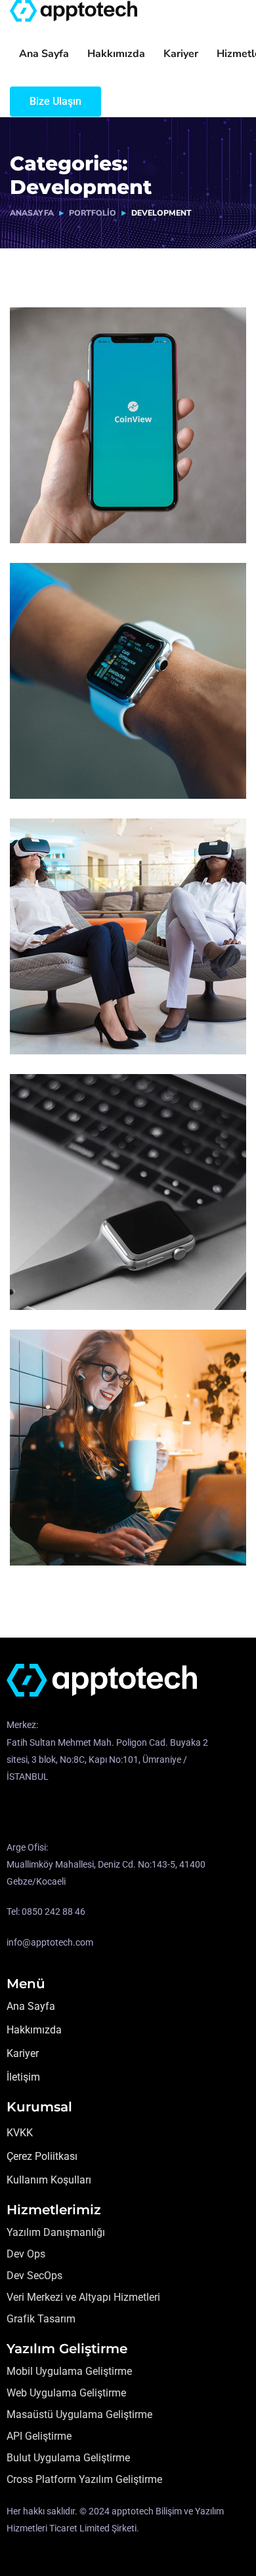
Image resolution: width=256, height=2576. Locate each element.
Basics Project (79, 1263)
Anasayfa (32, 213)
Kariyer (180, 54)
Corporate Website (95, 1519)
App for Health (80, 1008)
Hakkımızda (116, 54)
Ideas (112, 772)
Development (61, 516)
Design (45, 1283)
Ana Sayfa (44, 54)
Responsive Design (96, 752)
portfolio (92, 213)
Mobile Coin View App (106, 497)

---

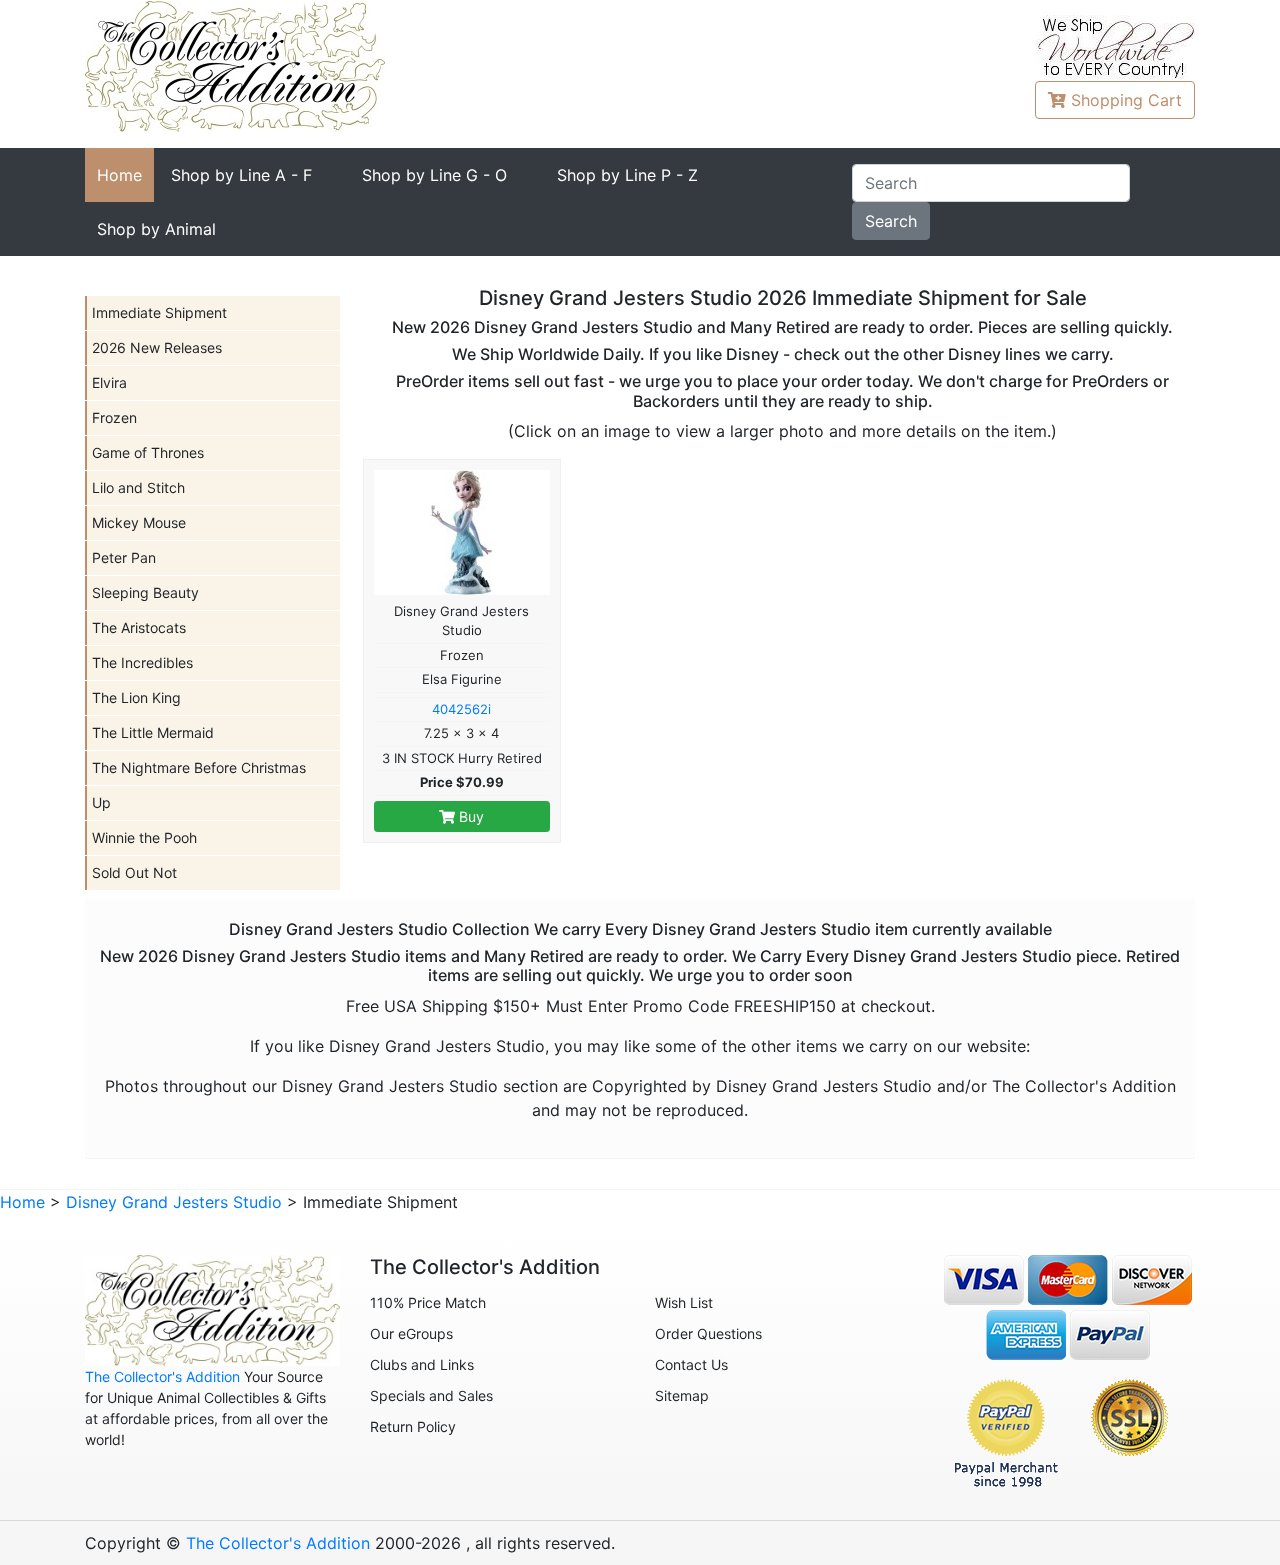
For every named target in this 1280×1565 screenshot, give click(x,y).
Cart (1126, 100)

• YOUR GOAL: Go to the line with "Image resolution: width=256, height=2576." in the entries above and repeat every line from there through the line with "Mobile Coin View App (106, 497)", exactly and with no other text.

• EXERCISE RESULT:
Image resolution: width=256, height=2576. Locate each element.
Basics Project (79, 1263)
Anasayfa (32, 213)
Kariyer (180, 54)
Corporate Website (95, 1519)
App for Health (80, 1008)
Hakkımızda (116, 54)
Ideas (112, 772)
Development (61, 516)
Design (45, 1283)
Ana Sayfa (44, 54)
Responsive Design (96, 752)
portfolio (92, 213)
Mobile Coin View App (106, 497)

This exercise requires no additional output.